By: Julia Lederman
Edward Cullen from Twilight, Peeta Mellark from The Hunger Games, Augustus Everett from Beach Read, Rhysand from A Court of Thorns and Roses. These are men written by women. The quintessential book boyfriends. What do they all have in common? They view women as their equals in all aspects of life. They trust and respect women’s desires and abilities, while also striving to protect them. They allow emotional vulnerability, and they do not push patriarchal ideals onto their relationships.
Men written by women are the ideal manifestation of what a woman would want in a man and how a woman would want to be treated in her relationship. Being a romance reader allows you to discover your likes and dislikes without the risk of getting your heart broken. If one book boyfriend isn’t doing it for you, move onto the next.
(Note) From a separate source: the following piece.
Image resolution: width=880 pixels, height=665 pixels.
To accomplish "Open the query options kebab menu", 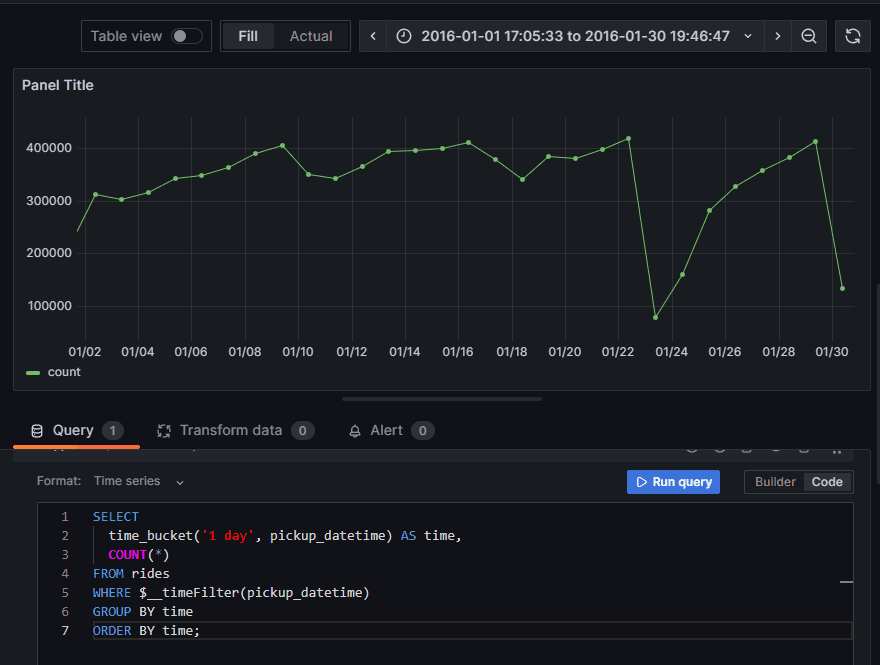I will click(x=838, y=447).
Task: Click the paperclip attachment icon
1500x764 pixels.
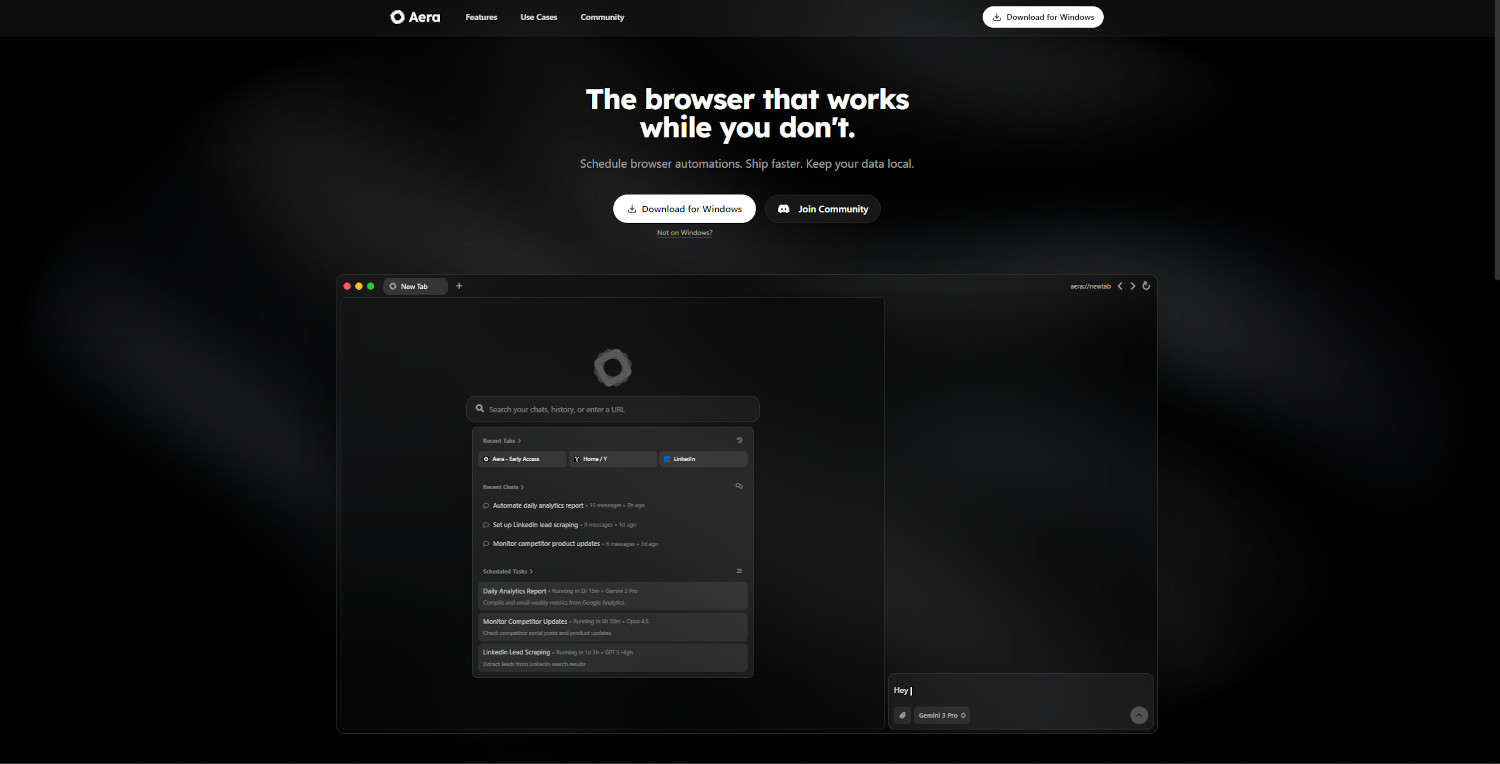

If you find one that is perfect for you, you can spend the rest of your life searching for the real man who is close enough to the words and fan art you fell in love with.
This then begs the question, where is the disconnect between fiction and reality? Why is it that we must resort to creating fictional versions of the ideal men instead of going out and searching for them in our real lives? I think this lends itself to a larger societal issue with the influx of “Alpha Male” podcast content on social media spreading misogynist ideals and the normalization of toxic masculinity. It has created an increasing misalignment of what men and women want out of a relationship. Within fiction, we can create a balance between sex and emotional connection that we might not find in real life. Romance becomes an escape into a love life that might be more wholesome, balanced, stable, or fiery than our own. We can fall in love with these men who are just words on paper, and who wouldn’t hurt or leave us.
This is why it is so much easier to fall in love with fictional men. It takes a serious level of optimism to put yourself out there in real life and be vulnerable to your feelings, but in fiction you know the happily ever after is coming. There’s a security in falling in love on paper. Maybe we have set ourselves up for failure with unrealistic expectations for what relationships could look like. By reading and falling in love with these perfect, respectful, and attractive men, we are constantly trying to recreate our favorite tropes, because what girl doesn’t want her fairytale ending with her prince charming.
I truly do hope a love like the ones we read about is out there not only for myself but for everyone else who dreams of it. And to the men, the guidelines and instructions are out there. Go read some Emily Henry, Tahereh Mafi, and tread lightly through Sarah J. Mass to learn a thing or two. None of this is to say good men aren’t still out there, but maybe Flannery O’Connor said it best, “A Good Man is Hard to Find.”